§ **Task to carry out**
Retype each entry below exactly. Do not carry any image over.

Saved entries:
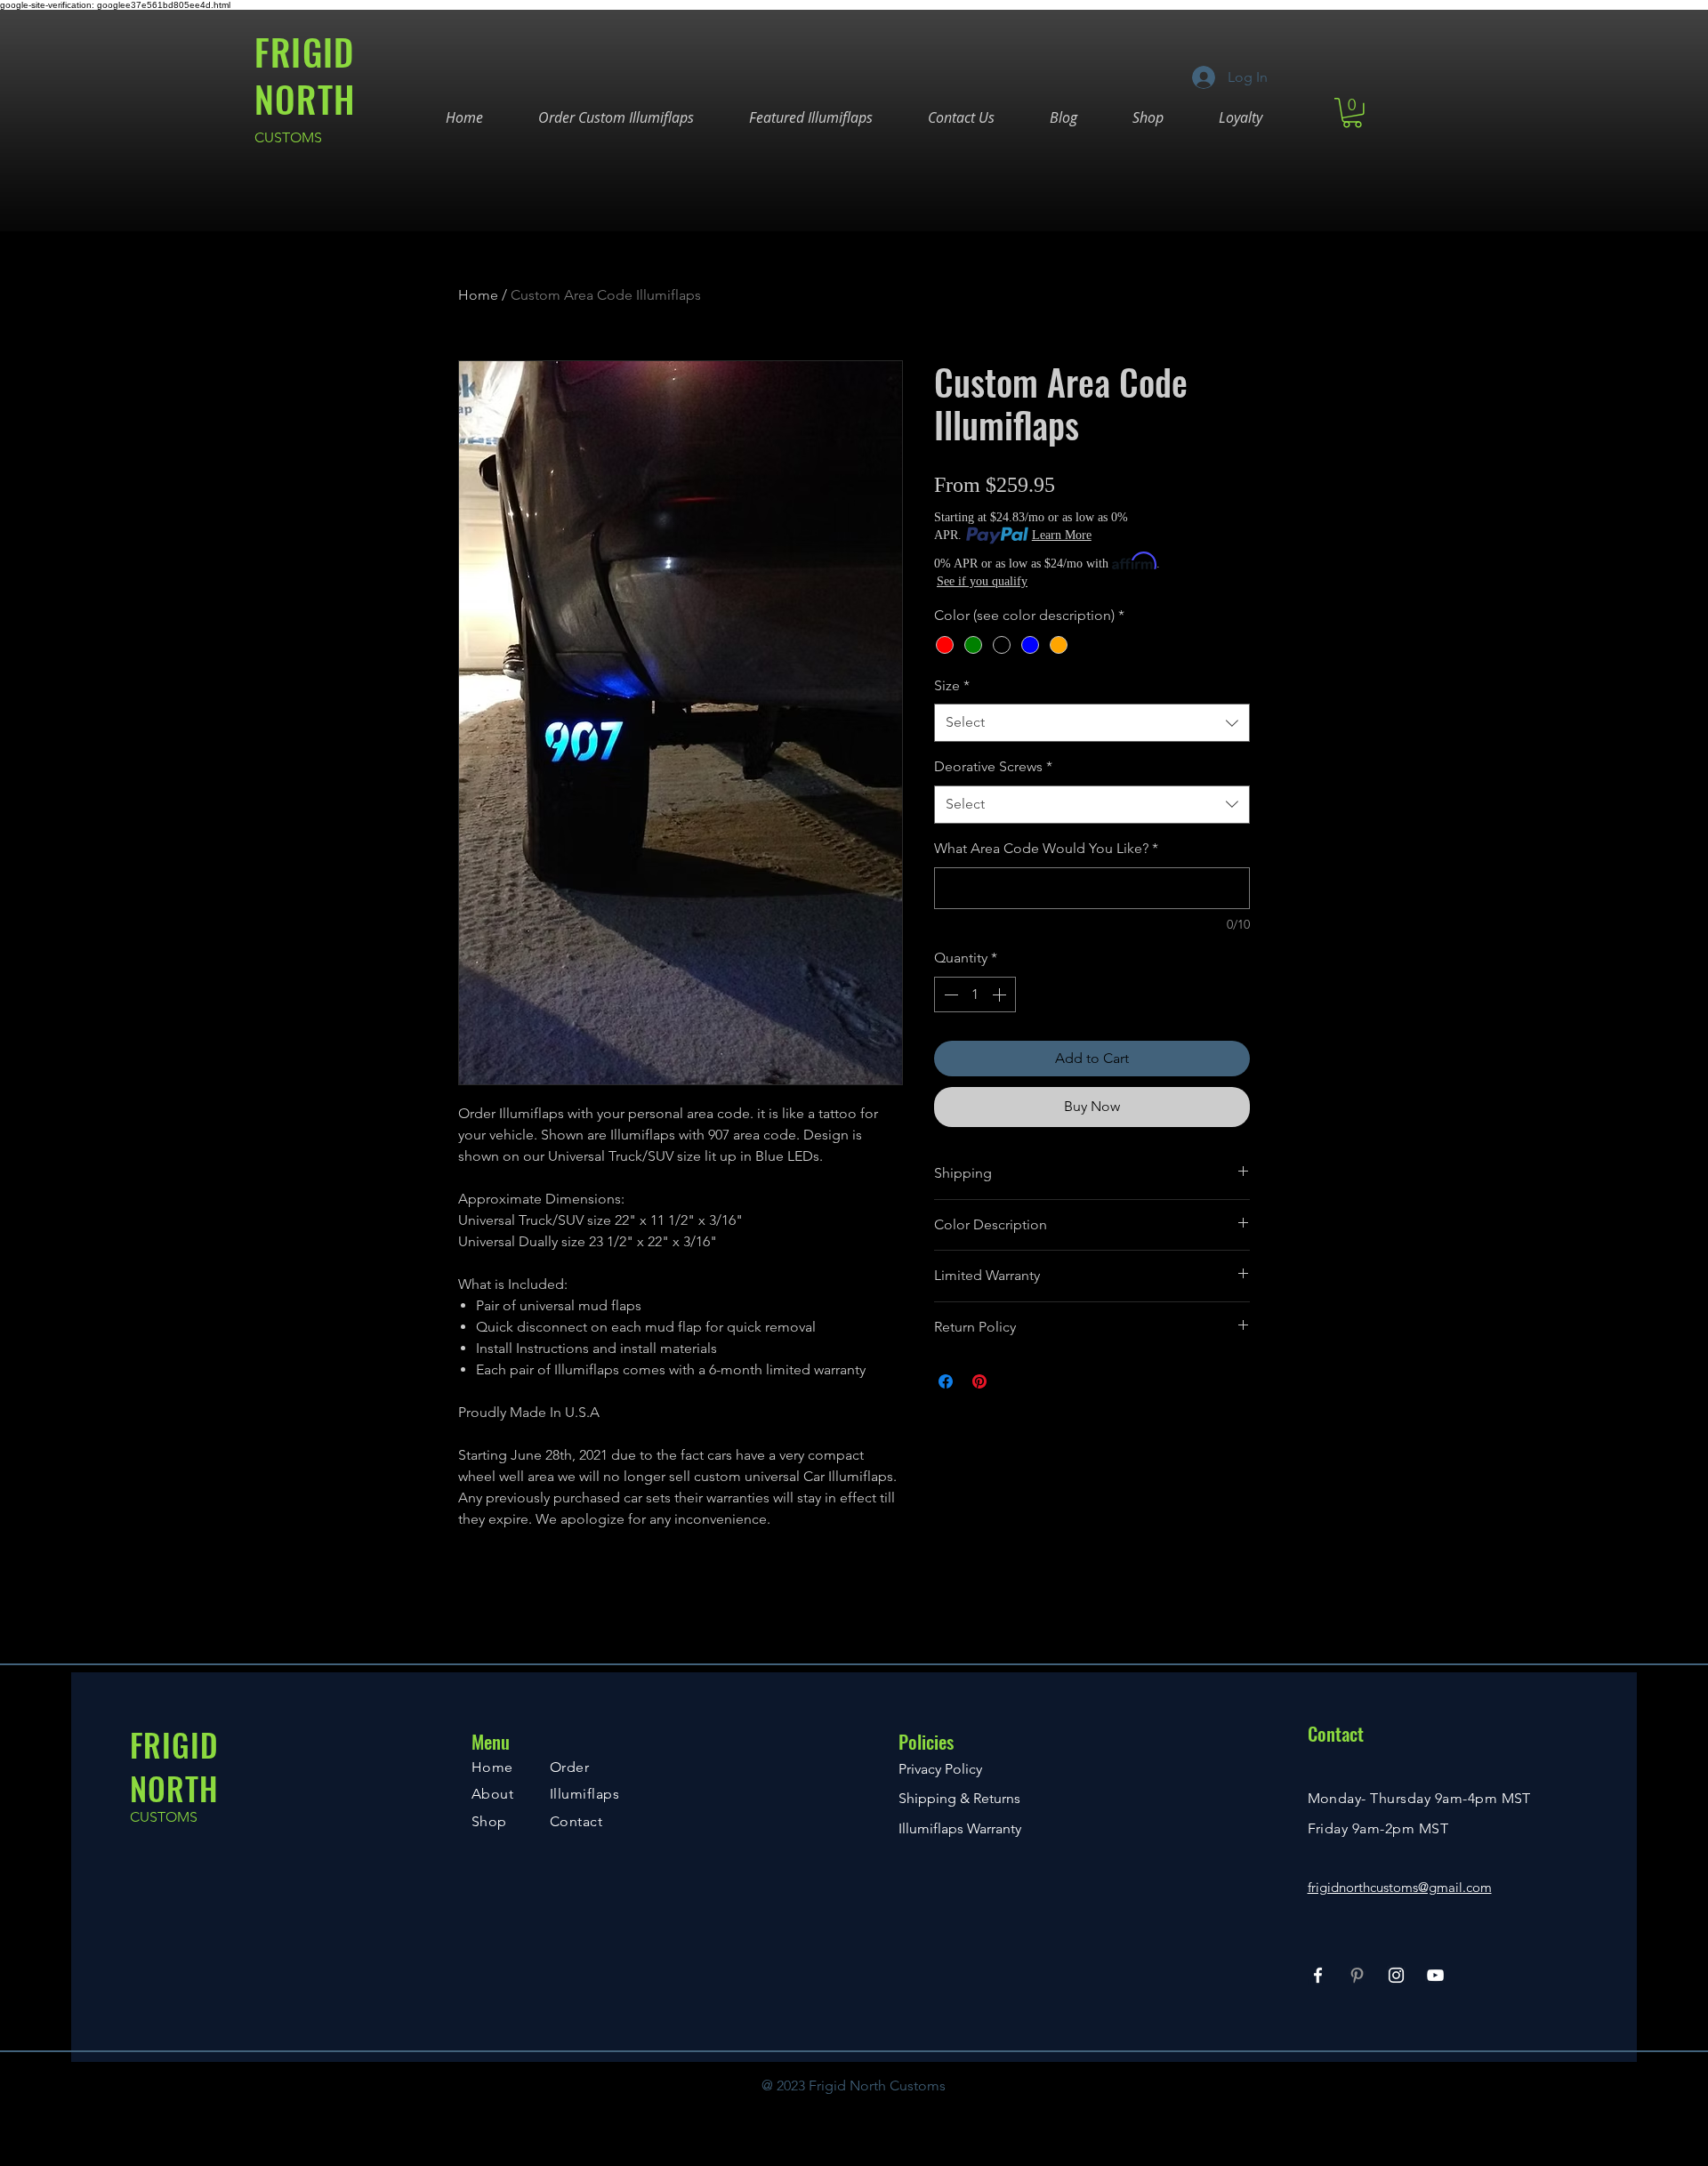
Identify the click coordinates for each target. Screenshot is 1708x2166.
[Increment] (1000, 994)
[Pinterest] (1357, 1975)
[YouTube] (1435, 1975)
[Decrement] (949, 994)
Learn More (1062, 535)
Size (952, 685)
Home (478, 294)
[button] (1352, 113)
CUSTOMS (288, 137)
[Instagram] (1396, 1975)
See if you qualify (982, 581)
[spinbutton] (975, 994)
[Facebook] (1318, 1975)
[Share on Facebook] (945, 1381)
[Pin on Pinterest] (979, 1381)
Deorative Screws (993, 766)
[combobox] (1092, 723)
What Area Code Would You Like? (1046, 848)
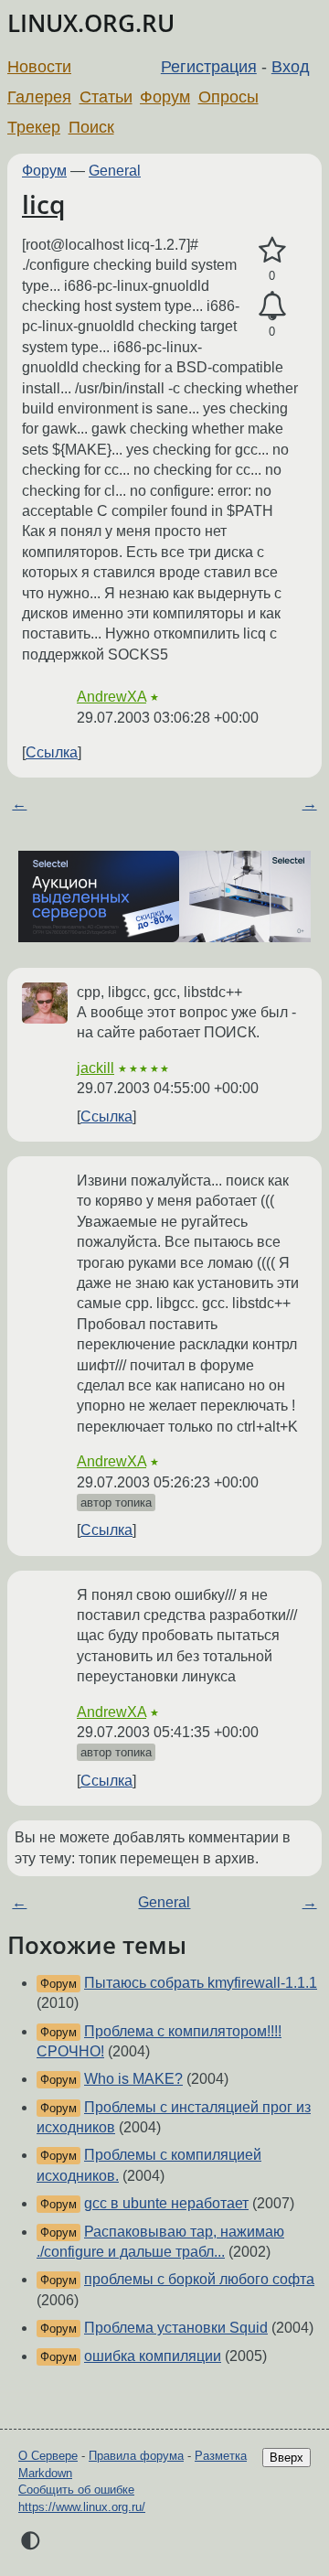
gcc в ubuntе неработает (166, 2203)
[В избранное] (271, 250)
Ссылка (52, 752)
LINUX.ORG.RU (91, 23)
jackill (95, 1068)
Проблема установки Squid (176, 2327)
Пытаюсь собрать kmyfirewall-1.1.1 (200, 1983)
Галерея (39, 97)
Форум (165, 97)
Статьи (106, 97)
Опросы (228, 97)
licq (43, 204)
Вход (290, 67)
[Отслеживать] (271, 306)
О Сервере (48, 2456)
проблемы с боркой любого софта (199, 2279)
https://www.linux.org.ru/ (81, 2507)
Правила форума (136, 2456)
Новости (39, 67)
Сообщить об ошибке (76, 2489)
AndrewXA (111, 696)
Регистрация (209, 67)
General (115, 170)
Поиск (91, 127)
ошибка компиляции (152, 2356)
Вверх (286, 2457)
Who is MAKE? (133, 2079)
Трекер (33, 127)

§ **Task answer**
Identify the click coordinates for each target. Screenshot is 1708x2166.
[Increment] (1000, 994)
[Pinterest] (1357, 1975)
[YouTube] (1435, 1975)
[Decrement] (949, 994)
Learn More (1062, 535)
Size (952, 685)
Home (478, 294)
[button] (1352, 113)
CUSTOMS (288, 137)
[Instagram] (1396, 1975)
See if you qualify (982, 581)
[spinbutton] (975, 994)
[Facebook] (1318, 1975)
[Share on Facebook] (945, 1381)
[Pin on Pinterest] (979, 1381)
Deorative Screws (993, 766)
[combobox] (1092, 723)
What Area Code Would You Like? (1046, 848)
gcc в ubuntе неработает (166, 2203)
[В избранное] (271, 250)
Ссылка (52, 752)
LINUX.ORG.RU (91, 23)
jackill (95, 1068)
Проблема установки Squid (176, 2327)
Пытаюсь собрать kmyfirewall-1.1.1 (200, 1983)
Галерея (39, 97)
Форум (165, 97)
Статьи (106, 97)
Опросы (228, 97)
licq (43, 204)
Вход (290, 67)
[Отслеживать] (271, 306)
О Сервере (48, 2456)
проблемы с боркой любого софта (199, 2279)
https://www.linux.org.ru/ (81, 2507)
Правила форума (136, 2456)
Новости (39, 67)
Сообщить об ошибке (76, 2489)
AndrewXA (111, 696)
Регистрация (209, 67)
General (115, 170)
Поиск (91, 127)
ошибка компиляции (152, 2356)
Вверх (286, 2457)
Who is MAKE? (133, 2079)
Трекер (33, 127)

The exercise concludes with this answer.